▶ _Supplied information_:
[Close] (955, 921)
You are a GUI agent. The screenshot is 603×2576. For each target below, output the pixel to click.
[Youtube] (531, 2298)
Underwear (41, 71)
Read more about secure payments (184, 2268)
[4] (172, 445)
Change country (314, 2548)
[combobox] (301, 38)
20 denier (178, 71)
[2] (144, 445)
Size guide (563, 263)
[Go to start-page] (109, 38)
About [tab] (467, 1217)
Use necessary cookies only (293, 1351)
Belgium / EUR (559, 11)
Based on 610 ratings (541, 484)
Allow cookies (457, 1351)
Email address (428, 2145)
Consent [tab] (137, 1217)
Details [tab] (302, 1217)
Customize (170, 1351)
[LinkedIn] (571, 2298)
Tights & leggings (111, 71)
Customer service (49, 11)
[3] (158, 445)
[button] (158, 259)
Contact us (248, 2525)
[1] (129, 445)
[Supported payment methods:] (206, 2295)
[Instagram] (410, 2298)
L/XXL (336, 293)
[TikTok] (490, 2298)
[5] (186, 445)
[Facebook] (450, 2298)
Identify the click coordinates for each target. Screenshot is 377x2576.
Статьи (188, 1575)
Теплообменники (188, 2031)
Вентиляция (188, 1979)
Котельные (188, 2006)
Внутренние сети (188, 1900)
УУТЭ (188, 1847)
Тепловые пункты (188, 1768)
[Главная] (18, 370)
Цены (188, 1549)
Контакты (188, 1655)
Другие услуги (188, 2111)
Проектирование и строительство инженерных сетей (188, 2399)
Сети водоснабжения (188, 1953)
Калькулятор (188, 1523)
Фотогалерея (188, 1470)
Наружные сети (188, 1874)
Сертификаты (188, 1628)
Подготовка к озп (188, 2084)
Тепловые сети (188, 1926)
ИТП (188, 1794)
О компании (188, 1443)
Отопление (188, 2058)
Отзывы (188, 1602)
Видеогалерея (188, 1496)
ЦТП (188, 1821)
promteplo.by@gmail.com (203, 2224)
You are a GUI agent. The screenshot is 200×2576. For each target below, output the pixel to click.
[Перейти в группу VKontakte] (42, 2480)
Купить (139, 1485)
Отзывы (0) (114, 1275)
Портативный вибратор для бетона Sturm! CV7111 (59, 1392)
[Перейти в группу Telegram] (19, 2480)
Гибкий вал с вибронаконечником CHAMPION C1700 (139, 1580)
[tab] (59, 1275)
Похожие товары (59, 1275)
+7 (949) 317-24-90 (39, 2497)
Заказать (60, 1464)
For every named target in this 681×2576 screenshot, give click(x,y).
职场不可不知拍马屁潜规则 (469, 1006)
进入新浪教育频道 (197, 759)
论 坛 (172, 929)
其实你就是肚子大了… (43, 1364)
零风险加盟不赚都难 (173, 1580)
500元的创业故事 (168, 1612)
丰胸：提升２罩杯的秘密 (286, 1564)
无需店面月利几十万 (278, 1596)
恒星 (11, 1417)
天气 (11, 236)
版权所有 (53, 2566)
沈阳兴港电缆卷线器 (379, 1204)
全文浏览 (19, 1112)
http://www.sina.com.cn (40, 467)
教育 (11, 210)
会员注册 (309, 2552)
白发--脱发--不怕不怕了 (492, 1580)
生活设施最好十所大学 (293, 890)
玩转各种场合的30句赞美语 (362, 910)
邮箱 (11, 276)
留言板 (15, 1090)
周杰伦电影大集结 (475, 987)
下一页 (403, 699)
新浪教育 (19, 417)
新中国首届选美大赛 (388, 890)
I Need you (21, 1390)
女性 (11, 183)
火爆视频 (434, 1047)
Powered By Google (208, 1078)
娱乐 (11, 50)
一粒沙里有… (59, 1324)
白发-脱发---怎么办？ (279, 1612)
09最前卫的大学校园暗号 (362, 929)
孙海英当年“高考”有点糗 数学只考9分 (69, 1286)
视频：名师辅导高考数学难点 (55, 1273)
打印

▶ _Your task_: Sift through the material above and copy the lines that contain the word "agent".

▶ _Task response_:
You are a GUI agent. The screenshot is 603×2576. For each target below, output the pixel to click.
You are a GUI agent. The screenshot is 200×2576. For each target below, output the pixel to click.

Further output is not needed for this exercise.